Alex Dunn - Fluid Dynamics

I present my implementation of a eulerian fluid simulation, running in realtime using DirectX 11 hardware. The entire effect is computed across multiple compute shaders, and can be divided into two distinct parts; simulation computation and rendering.

With it being a eulerian simulation, the particle data is stored in a fixed grid. This enables me to store all the desirable information in volume textures. Double buffers must be used for; velocity, divergence and pressure, so that one texture can be used as a read target, and the other for writing. For my advection scheme, I have chosen to use the MacCormack method. This is a second-order scheme, and thus, yields improved visual detail over other (lower-order) advection schemes on the same resolution grid. To solve the pressure in the system, I use an iterative Jaccobian method. This allows the system to converge quite comfortably, with pleasing visual results, within around 10 to 20 iteratons. Which is well within bounds for realtime application. When using a lower number of iterations the visual result isn't nessecarily bad, but the detail in the indivdual whisps of flames and smoke is severely reduced. In the demo below, you can tweak the iteration value, and see the results for yourself.

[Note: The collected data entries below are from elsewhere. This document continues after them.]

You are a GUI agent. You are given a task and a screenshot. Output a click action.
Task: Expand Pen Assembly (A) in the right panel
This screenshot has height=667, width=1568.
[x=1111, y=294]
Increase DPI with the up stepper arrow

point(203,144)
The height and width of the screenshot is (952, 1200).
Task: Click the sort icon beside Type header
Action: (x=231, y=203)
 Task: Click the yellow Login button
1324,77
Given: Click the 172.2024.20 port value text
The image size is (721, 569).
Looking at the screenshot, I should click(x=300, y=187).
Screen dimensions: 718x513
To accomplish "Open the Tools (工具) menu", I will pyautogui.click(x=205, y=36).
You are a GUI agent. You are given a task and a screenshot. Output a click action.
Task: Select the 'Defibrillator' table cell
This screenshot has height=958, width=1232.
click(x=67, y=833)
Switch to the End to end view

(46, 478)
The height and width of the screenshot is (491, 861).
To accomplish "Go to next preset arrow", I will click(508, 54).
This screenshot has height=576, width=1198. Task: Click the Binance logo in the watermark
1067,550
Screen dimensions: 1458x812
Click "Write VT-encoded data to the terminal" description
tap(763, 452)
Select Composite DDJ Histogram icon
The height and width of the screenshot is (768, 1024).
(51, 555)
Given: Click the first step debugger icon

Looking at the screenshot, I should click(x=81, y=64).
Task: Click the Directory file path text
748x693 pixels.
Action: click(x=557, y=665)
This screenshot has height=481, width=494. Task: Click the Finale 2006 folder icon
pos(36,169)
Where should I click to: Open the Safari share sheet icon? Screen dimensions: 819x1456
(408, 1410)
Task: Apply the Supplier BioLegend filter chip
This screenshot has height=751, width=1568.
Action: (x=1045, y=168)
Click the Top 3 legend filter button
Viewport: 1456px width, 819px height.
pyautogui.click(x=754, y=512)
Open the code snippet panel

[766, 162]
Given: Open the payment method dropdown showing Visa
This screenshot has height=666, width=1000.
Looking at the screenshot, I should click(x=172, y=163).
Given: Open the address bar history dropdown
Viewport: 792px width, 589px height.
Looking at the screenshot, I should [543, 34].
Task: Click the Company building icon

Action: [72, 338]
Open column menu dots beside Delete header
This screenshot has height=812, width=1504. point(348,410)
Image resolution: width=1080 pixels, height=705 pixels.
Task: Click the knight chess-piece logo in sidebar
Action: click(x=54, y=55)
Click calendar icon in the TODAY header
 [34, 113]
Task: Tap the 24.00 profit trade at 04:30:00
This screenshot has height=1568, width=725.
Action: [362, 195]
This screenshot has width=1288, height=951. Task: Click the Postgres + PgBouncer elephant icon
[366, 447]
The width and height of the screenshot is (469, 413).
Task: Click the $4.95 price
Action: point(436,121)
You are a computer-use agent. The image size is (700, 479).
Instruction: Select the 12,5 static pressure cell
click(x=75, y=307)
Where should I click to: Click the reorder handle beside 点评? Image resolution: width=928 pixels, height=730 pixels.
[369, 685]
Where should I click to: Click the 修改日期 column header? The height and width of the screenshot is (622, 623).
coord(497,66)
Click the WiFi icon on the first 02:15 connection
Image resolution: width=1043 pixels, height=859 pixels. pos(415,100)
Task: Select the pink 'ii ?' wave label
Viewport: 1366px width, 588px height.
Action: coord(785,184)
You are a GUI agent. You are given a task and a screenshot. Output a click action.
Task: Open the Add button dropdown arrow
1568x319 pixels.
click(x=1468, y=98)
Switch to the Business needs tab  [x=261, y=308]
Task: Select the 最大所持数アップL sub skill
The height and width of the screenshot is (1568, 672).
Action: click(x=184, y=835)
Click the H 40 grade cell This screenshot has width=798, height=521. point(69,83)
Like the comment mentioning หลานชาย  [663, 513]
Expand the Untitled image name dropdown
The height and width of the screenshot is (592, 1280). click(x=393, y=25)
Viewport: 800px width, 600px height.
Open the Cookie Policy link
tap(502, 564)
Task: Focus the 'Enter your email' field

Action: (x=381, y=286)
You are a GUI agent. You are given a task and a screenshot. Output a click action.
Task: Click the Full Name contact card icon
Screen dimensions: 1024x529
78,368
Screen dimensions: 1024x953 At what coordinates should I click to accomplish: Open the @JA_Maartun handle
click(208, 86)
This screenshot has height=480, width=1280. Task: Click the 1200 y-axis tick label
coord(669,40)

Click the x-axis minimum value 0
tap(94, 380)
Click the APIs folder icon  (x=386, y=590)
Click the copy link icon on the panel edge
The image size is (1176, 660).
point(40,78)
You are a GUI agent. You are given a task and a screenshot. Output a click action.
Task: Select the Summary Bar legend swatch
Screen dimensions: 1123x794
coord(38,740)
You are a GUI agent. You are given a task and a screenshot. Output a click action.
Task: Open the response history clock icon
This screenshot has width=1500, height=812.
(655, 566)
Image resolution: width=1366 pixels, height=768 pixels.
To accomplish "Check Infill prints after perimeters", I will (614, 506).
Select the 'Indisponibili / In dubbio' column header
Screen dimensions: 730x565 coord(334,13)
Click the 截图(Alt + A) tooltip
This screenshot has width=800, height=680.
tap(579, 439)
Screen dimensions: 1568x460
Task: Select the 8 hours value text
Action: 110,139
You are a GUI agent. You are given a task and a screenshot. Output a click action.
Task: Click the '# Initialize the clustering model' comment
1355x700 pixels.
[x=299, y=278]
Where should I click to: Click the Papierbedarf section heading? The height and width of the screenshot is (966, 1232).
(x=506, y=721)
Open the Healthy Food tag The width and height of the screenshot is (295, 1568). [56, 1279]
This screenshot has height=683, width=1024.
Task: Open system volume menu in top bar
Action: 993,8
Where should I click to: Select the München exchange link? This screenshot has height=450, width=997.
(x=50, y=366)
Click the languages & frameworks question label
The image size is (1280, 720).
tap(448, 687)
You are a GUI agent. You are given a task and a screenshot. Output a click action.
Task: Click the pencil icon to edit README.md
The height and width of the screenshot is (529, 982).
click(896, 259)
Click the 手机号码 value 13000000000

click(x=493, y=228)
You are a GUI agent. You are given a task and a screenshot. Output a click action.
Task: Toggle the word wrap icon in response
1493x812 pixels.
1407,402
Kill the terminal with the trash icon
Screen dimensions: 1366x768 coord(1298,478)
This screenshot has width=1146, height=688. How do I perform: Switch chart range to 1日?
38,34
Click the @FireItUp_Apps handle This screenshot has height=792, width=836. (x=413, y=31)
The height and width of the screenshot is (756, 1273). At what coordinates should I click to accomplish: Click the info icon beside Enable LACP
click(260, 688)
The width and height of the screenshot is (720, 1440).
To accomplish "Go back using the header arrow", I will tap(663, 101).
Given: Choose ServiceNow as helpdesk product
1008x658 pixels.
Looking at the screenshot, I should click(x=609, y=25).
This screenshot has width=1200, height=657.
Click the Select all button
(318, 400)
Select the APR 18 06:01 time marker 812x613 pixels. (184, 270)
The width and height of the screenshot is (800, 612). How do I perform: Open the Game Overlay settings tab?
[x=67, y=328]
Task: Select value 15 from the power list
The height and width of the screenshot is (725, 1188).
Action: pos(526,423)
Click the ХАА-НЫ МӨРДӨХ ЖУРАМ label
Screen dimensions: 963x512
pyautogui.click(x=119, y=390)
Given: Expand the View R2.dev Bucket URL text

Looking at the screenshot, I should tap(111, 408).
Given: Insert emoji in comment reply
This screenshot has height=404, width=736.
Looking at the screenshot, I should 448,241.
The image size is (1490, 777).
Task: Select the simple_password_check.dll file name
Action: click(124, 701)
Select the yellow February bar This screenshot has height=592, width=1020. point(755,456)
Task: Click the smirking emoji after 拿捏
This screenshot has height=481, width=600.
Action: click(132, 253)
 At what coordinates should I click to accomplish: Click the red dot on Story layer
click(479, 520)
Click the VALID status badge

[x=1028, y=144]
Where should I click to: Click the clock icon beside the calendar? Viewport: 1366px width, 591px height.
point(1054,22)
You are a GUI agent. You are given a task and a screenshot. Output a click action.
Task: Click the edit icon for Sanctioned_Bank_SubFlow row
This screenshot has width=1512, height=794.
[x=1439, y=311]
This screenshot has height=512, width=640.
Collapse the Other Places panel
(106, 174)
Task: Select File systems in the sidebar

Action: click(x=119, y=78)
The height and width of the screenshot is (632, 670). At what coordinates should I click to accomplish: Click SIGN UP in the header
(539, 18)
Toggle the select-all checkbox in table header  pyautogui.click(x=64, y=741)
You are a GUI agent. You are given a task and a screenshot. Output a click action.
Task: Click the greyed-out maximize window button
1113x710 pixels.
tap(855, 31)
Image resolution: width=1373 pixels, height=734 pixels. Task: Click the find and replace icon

Many ways to render fluids exist, I have implemented two, and you can switch between them in the demo below. The two methods I have implemented are fairly similar, the first, Maximum Intensity Projection. MIP rendering is commonly used in medicine, it's a way of visualizing 3D data sets, I think it's quite a good representation of the visual aspects of smoke, but the lack or depth perception is what encouraged me to implement a second method, raymarching. There is a third rendering option worth mentioning, geometry shader marching cubes. The major benefit of this method, is that a final depth composition pass isn't required to embed the 3D data in the world, however, it is very expensive compared to the approach I present here.